To address these concerns, the organizations urge President Gabriel Boric to “pay immediate attention to the situation and take comprehensive and preemptive efforts to ensure the long-term survival of these whales in Chilean waters.” They remind him that “the existing legislation establishing Chile’s whale sanctuary includes a regulatory framework to protect critical areas for the whales’ life cycles, such as breeding sites, mating areas, parental care zones, feeding grounds, and migration routes.”
The organizations call for stronger enforcement and implementation of the sanctuary’s regulations, including the regulation of maritime traffic and the reduction of vessel speeds in whale-watching areas. They also demand strict regulation of fishing practices and intensive industrial aquaculture to prevent entanglement and reduce chemical contamination. Furthermore, they recommend the cessation of operations of intensive marine farming centers and the maritime and logistical support activities of salmon farming within protected coastal areas, national parks, marine protected areas, and marine reserves.
The letter also highlights that the existing regulatory framework already includes special measures for southern right whale observation, limiting sightings to coastal platforms to ensure maximum protection from anthropogenic activities and harassment by human observers.
Therefore, the organizations call on Boric to strengthen the enforcement of current whale-watching regulations, penalize boat-based observations and harassment of southern right whales, and establish mobile and temporary protected areas around the animals to halt human activities while the whales are near the coast, especially for mothers with calves.
Elsa Cabrera, executive director of the Center for Cetacean Conservation and coordinator of the Chile 2008, Whale Sanctuary campaign, stated that “this is a resounding call from millions of people, represented by over seventy civil organizations from all corners of the globe, stressing the urgent need for full compliance with the protective measures outlined in Chilean law for the conservation of cetaceans. We expect a strong and supportive response from President Boric, as the survival of the southern right whale in the southeastern Pacific and the effective conservation of all other cetacean species in Chilean waters rest upon it.”

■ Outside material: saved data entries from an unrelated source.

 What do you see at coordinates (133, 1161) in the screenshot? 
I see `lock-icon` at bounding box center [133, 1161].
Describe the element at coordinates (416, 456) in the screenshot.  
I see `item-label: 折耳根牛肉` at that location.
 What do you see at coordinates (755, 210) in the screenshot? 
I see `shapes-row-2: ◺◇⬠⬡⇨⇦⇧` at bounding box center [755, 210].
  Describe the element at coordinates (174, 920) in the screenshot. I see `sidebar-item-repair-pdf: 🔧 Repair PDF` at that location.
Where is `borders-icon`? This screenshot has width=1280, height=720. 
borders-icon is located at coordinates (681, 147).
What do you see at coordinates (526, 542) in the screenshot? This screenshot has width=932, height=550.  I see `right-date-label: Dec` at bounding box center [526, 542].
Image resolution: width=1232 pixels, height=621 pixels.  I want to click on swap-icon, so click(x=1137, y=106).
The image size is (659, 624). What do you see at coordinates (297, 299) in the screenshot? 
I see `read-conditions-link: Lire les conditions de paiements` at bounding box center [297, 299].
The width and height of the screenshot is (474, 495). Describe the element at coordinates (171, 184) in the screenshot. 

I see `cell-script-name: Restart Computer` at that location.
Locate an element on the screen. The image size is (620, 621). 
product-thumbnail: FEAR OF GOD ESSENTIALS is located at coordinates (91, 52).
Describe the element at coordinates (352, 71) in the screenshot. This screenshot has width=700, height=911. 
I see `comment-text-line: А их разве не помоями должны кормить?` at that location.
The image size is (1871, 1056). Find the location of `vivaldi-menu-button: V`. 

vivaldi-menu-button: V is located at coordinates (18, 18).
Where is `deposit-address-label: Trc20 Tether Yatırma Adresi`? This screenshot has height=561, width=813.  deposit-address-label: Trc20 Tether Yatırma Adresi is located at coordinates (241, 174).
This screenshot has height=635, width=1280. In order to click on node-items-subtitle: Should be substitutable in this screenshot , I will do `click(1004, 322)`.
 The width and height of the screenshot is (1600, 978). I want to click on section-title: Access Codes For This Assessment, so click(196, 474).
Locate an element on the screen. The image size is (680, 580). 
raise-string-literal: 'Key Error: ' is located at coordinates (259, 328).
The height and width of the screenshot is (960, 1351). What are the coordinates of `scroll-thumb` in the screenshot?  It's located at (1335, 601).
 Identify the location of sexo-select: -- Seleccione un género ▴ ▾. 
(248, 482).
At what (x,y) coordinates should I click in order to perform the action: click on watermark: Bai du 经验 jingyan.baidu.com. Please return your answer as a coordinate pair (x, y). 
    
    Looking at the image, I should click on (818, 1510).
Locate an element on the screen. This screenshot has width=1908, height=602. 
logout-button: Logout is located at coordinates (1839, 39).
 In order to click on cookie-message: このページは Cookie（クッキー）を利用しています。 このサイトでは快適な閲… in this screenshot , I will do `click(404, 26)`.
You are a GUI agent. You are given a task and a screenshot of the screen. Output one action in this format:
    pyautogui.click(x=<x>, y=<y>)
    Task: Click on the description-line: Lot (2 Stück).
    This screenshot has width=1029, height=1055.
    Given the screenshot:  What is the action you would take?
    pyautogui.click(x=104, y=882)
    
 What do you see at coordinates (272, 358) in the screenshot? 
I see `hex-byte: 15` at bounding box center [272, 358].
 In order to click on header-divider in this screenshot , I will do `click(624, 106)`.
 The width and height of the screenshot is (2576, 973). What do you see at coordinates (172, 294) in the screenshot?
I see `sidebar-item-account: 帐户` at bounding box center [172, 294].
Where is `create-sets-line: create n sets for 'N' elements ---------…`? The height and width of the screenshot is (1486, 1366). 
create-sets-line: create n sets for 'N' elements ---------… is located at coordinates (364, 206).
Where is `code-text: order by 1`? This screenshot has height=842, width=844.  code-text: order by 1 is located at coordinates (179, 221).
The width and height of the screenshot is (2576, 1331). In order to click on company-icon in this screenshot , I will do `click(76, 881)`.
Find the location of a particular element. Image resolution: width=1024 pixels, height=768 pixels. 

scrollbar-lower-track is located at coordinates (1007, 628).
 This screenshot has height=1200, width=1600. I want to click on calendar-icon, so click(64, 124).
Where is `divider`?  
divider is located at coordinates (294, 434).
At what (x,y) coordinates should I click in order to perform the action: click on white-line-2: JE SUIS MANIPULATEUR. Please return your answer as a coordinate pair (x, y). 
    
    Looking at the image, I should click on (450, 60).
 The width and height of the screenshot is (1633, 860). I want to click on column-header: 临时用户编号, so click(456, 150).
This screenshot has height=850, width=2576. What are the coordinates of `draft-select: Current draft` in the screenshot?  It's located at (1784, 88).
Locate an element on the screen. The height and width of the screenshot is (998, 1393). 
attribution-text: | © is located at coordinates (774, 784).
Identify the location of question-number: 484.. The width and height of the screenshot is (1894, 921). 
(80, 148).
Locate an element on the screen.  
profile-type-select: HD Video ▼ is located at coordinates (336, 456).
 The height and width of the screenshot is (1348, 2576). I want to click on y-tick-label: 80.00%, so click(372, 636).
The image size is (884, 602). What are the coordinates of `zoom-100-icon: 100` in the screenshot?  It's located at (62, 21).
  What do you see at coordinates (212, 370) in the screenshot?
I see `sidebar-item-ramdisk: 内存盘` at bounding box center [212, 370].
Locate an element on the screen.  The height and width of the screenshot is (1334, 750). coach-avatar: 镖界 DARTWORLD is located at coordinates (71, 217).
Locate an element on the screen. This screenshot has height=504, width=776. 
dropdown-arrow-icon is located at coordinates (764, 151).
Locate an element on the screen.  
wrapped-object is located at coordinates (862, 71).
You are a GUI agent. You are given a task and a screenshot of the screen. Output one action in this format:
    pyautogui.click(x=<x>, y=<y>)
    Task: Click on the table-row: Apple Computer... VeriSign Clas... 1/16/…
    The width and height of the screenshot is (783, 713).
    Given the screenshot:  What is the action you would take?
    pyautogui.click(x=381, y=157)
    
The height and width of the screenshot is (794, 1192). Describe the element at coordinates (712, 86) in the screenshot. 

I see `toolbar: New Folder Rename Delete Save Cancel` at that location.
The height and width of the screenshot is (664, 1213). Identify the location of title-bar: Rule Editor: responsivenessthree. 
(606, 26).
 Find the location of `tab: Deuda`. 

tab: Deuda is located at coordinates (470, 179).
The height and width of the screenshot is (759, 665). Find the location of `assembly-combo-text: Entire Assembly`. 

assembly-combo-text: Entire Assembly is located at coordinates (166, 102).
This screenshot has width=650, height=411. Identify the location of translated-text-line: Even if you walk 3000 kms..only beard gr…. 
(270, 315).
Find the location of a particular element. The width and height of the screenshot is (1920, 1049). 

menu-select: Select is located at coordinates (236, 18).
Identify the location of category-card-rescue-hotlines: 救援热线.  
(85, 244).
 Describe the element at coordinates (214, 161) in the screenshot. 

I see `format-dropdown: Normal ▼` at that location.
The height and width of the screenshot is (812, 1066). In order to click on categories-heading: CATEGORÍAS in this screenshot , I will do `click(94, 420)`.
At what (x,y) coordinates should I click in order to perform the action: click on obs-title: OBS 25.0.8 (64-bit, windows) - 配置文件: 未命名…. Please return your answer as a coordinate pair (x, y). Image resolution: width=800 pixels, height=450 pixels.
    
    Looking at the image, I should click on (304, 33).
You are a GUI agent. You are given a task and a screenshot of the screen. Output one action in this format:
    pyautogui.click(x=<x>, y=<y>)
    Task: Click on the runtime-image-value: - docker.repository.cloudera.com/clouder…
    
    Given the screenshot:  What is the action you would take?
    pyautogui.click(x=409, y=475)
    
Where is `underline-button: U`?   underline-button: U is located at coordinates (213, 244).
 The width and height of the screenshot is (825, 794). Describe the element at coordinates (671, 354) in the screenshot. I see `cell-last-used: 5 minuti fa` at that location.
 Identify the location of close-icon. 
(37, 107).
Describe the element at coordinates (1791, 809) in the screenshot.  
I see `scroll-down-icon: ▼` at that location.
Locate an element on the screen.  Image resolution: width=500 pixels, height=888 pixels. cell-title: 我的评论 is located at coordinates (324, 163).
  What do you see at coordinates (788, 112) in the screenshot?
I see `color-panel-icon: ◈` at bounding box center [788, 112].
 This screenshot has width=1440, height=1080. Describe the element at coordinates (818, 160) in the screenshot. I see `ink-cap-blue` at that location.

Juan Carlos Cárdenas, executive director of Ecoceanos Center and also coordinator of the campaign for the creation of Chile’s whale sanctuary, highlighted that “the government of President Boric holds the responsibility before the international community to implement the recommendations of the Scientific Committee of the International Whaling Commission. This includes taking measures to control the lethal interactions between southern right whales and the expansion operations of the salmon exporting industry. Failure to act could result in this critically endangered species becoming the first to go extinct in the Southeast Pacific during the first half of the 21st century.”